A kid in band often leaves their area of the room a shamble; articles of clothing and half-consumed food and drink are jumbled along with their music and instrument, usually in the floor.  They usually need multiple copies of assignments, music, and schedules.  If they are using school-owned equipment (read: fundraised for by the band), they never know how it gets broken and wouldn’t think of reporting that it is, even though they are the only one who touches it and have signed an agreement accepting responsibility for its care.  Showing up late, leaving early, and pointing a finger at others or making excuses for their inadequacies are all part of their game. 
 
Kids in band usually have great leadership skills, and work very hard to succeed in influencing others to “be like them”.  They are perfectly happy with a minimum grade (or even a failing one) as long as they can be identified with the group.  They generally think band should be an easy “A”, but can’t figure out why they don’t get one.
 
Conversely, a “band kid” is low-maintenance.  Their instrument almost always goes home in the evening, and their music folder is worn through from use.  These folks tend to be the first ones in the band room in the morning, would rather hang out there than go to class, and are the ones still around when the director has to leave several hours after school is out.  They set up chairs and stands if they aren’t already in place, and ask if they can help if someone else is doing it for them.

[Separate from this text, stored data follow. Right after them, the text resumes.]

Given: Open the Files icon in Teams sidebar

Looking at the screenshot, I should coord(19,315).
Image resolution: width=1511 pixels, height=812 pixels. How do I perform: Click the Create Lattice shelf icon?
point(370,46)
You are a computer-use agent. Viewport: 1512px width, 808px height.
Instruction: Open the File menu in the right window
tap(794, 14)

They pick up after the folks who leave their area in a mess; if they move something, they put it back where they found it.  They are the folks who are already warmed up when the conductor steps on the podium to begin rehearsing. 
 
Even though band kids may not be the most naturally talented individuals, they spend time working on their skills because they don’t want to let the group down in rehearsals or performance.  They maintain their equipment in good working order, report problems, and accept responsibility if they had an accident.  They usually complete assignments on time and don’t make excuses if they miss a deadline.  They resolve schedule conflicts to meet the commitment they made to the group. 
 
Band kids make plenty of mistakes in rehearsal and performance, but try like crazy to not let them happen more than once.  They always have a pencil in rehearsals, and know why they need one.  They don’t complain; they get busy.  They respect the music they perform, the people they perform it with, and the organization enough to bring solid preparation and their very best effort every time the band is together. 
 
Band kids are capable of leading a hundred of their peers without saying a word, often without realizing they are doing so.  They think band is an easy “A”, and don’t feel the least bit overwhelmed by the work involved in earning it.
 
Great bands are the product of great “band kids”.
 
For a band (or any group with a common purpose and goals) to be successful, the members must agree to hold themselves and each other accountable for meeting the highest standards for participation and performance.  They must also be willing to give up a portion of their “individuality” in order to embrace the expectations of the ensemble.  While it is possible to have a group with only a few members willing to uphold those standards, it is impossible to have a BAND.
 
Everyone involved in a truly great band possesses an “A” work ethic and an “A” commitment to the others in the band.  Talent and natural ability are a bonus, but quite honestly, the largest part of a director’s job should be identifying and developing those things.  If a lot of the director’s energy is expended dealing with poor attitude and effort, development of that talent is a lot harder to accomplish.  Most directors would rather work with “A” attitudes and “C” talent than with “A” talent and “C” attitudes—because the end result in performance is always better, and the journey there is much more enjoyable and rewarding.
 
“Kids in band” can become “band kids”—they are often closer to it than they can imagine.  They simply have to change their minds about themselves.  It is all about bringing the correct attitude and great effort to their band involvement every day. 
 
It is the distinction between good bands and truly great ones.